Quand elle arriva dans le hall, Angèle rejoignit Grégory puis se laissa guider par le groupe des amis de ses parents jusqu’à une porte qui se trouvait sur la droite. La pièce dans laquelle elle venait d’entrer n’était pas particulièrement spacieuse, mais le peu d’éléments qui la composaient la rendait beaucoup plus grande qu’elle ne l’était réellement. Les murs étaient blancs et de longues fenêtres verticales alignées sur celui du fond faisaient entrer une belle luminosité. Des bancs en bois clairs de chaque côté de la salle formaient une allée vers un autel où était déjà disposé le cercueil de sa mère. Tout était très clair, un peu comme la vision qu’Angèle se faisait du paradis, s’il existait. L’ambiance de la pièce lui procurait une certaine sérénité et le sentiment que le temps était suspendu. Il y avait aussi une odeur florale, peut-être de la rose… c’était agréable. Apaisée, Angèle s’installa sur le premier banc. Elle se retourna pour chercher son oncle : il était assis à l’arrière, seul, mais remarqua le regard de sa nièce et le lui rendit avec un sourire bienveillant.
La cérémonie fut courte. C’était le père d’Angèle qui aurait dû parler pour l’éloge funèbre. Alicia, la meilleure amie d’Helen prit la parole à sa place et raconta quelques anecdotes : leurs années d’étudiantes, son mariage avec Patrick et la naissance d’Angèle.
— Ce que nous retiendrons principalement d’Helen Dowell-Rosier, c’est la douceur et l’écoute dont elle faisait preuve pour son entourage. C’était une mère tendre, une épouse aimante et une amie fidèle.

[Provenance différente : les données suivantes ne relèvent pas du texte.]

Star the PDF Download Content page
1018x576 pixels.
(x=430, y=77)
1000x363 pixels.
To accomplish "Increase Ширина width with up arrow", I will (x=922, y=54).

Angèle n’écoutait qu’à moitié le discours d’Alicia, elle ne retrouvait pas l’image de sa mère dans ces phrases. Son esprit s’échappa vers ses propres souvenirs : le trajet en voiture pour aller au collège et les douces chamailleries pour décider laquelle d’elles deux allait choisir la station de radio, le chocolat chaud qu’elle lui apportait dans son lit chaque fois qu’elle était malade, et son parfum qui flottait derrière elle partout où elle allait… C’est alors qu’Angèle ressentit pour la première fois un grand vide au creux de l’estomac. Elle réalisa que tous ces moments passés ne se reproduiraient plus, que sa mère était partie, définitivement. Elle se sentit seule. Certes, elles n’avaient pas été proches, mais c’était sa mère, la seule qu’elle n’aurait jamais. Et maintenant, qu’allait-il se passer ?
Cette question ne cessait de se répéter, tel un écho, dans sa tête. La réponse qui, hier encore, n’avait que peu d’importance devenait à cet instant précis une obsession. Sa vie, telle qu’elle l’avait vécue jusqu’à présent, allait changer du tout au tout. Elle devait savoir. Elle se tourna alors vers Grégory et lui demanda : « Qu’est-ce qu’il va se passer maintenant ? ». La question lui parut à la fois enfantine et stupide, mais elle fixa tout de même l’éducateur avec l’espoir qu’il saurait quoi lui dire.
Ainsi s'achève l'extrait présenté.